Ultimately, however, a commitment to equality and an openness to structural explanations of social phenomena are more representative of young people’s worldviews than context-independent policy preferences. This stance stands in opposition to the prevailing ideology of the past forty years.Theorists such as Wendy Brown have shown that what she says ““Neoliberal responsibility,” the notion that we as individuals are fully responsible for the outcomes of our lives, is not something that exists in the realm of thought, but rather the guiding logic of an intensive program of institutional reform over the past three decades. For example, the introduction of student fees was largely driven by human capital theory, in which education was reframed as an investment with the hope of a satisfactory return through higher subsequent earnings.

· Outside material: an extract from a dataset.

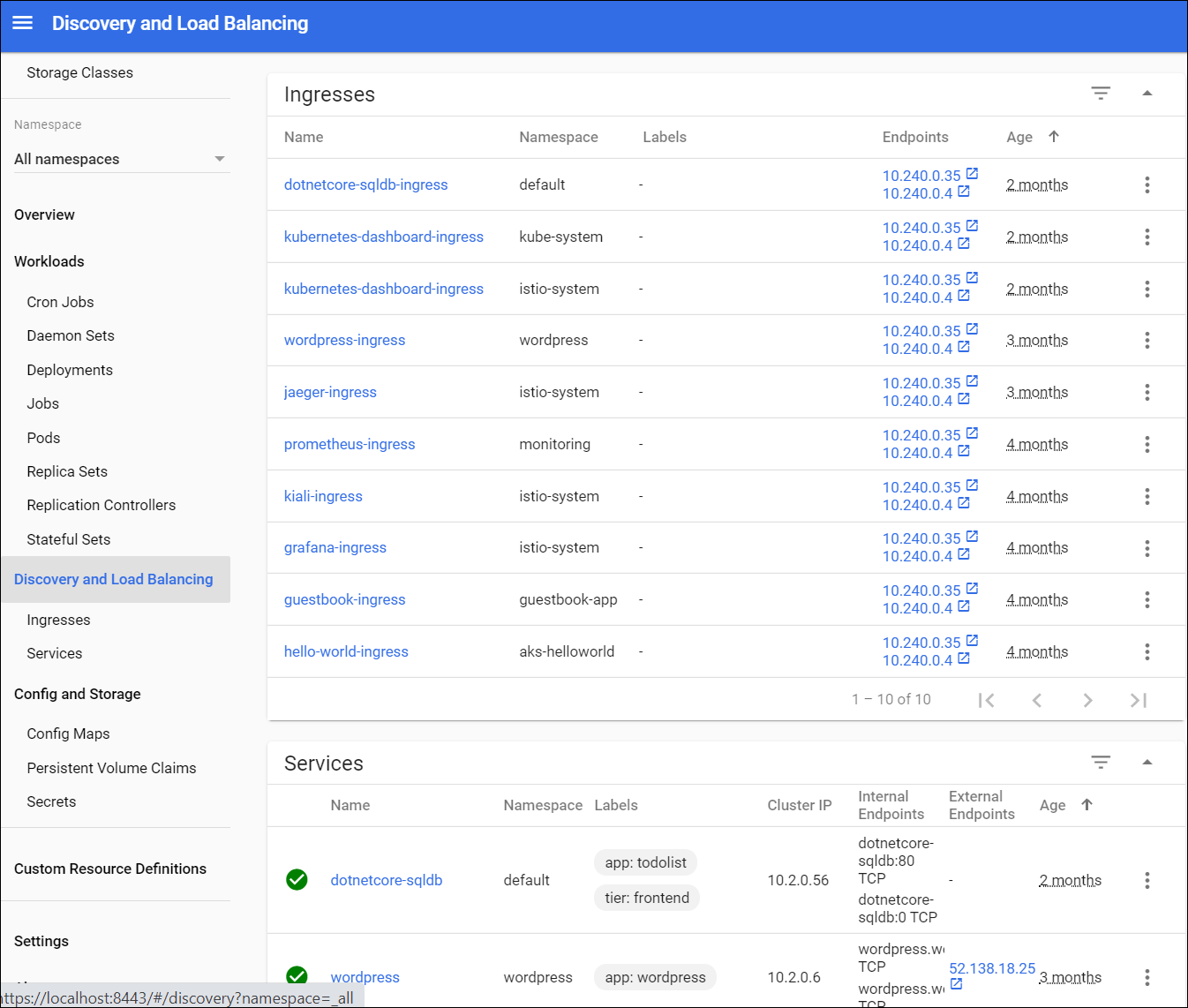Image resolution: width=1188 pixels, height=1008 pixels.
Task: Open external link icon for 52.138.18.25 endpoint
Action: pos(956,984)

Rejecting this meritocratic subterfuge against current inequalities is consistent with being open to arguments in favor of fundamental structural change whenever they are presented.
Such a choice will not come up in the next UK general election, so generational political divides may be harder to discern for a while. The shape of intergenerational inequality may also be changing due to the dizzying recent rise in interest rates and the high inflation it is said to be aiming at. Thirty percent of households with mortgages will face soaring repayments as the fixed term of their mortgages comes to an end. There will also be generational changes, as older cohorts are more likely to pay off more mortgages or own their homes outright. We don’t yet know what effect this will have on people’s broader worldview. Much depends on the structure of political opportunity that unfolds. However, older homeowners may find themselves increasingly isolated politically.
Keir is co-director of Abundance, a new organization focused on developing and implementing public-common partnerships. He is the author of The Left Generation.